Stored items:
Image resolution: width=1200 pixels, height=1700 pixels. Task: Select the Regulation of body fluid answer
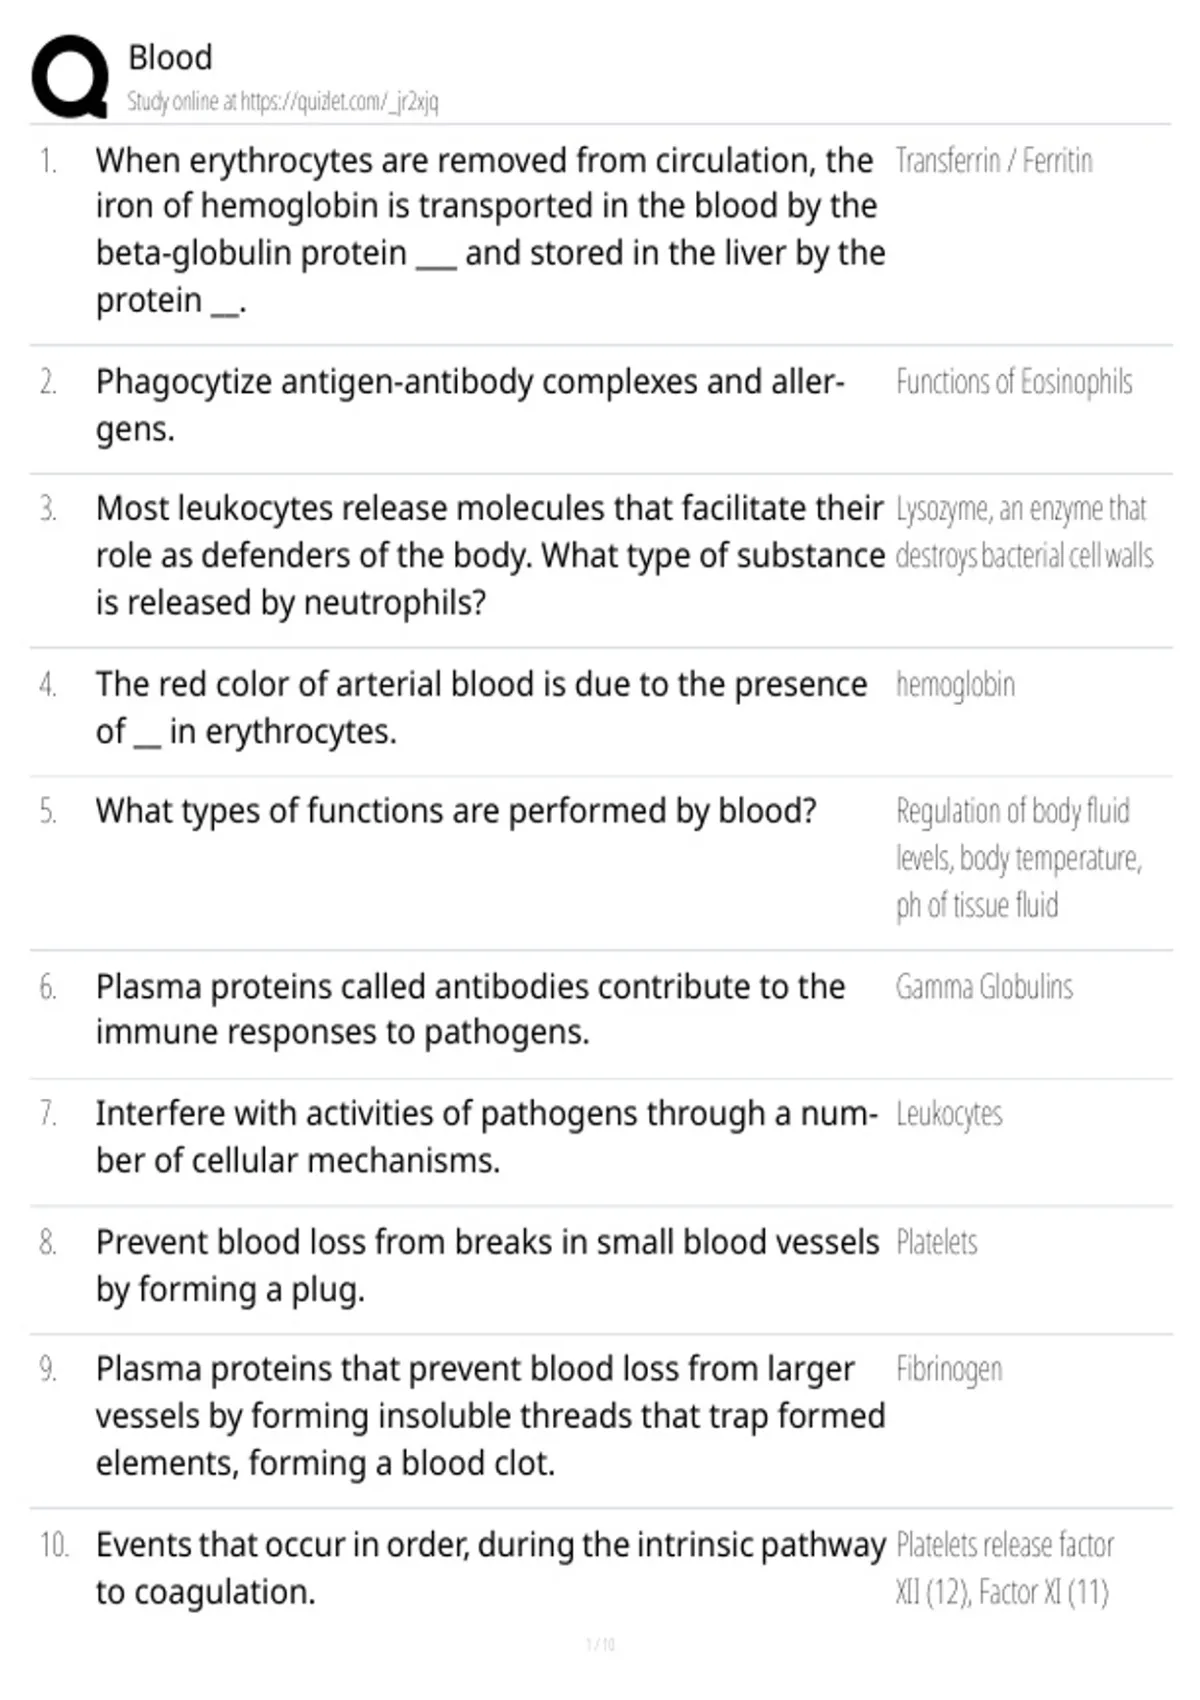1019,858
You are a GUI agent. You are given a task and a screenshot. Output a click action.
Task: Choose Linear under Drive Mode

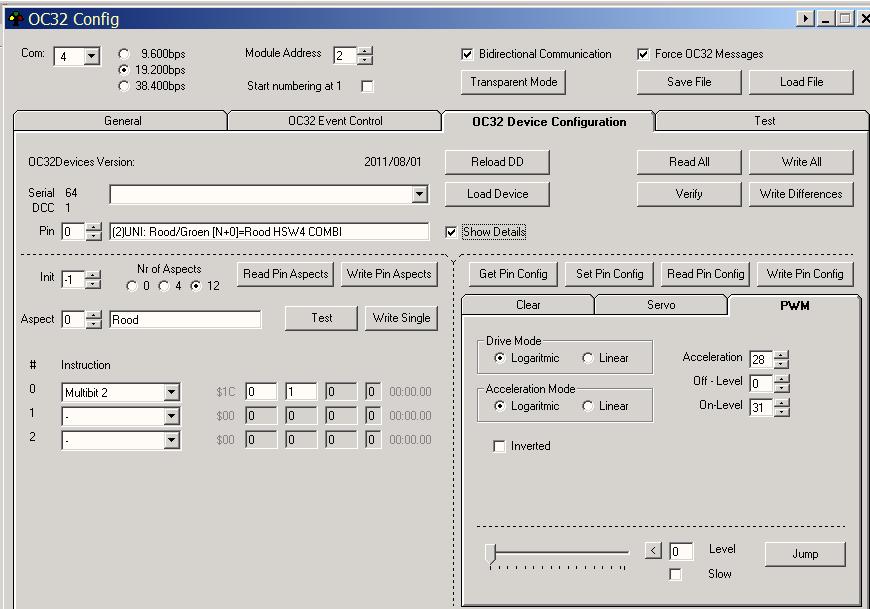pyautogui.click(x=588, y=358)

TASK DETAILS: Exactly as written, return each line above and leave the pictures behind.

SOLUTION TO THE EXERCISE:
Image resolution: width=1200 pixels, height=1700 pixels. Task: Select the Regulation of body fluid answer
1019,858
You are a GUI agent. You are given a task and a screenshot. Output a click action.
Task: Choose Linear under Drive Mode

pyautogui.click(x=588, y=358)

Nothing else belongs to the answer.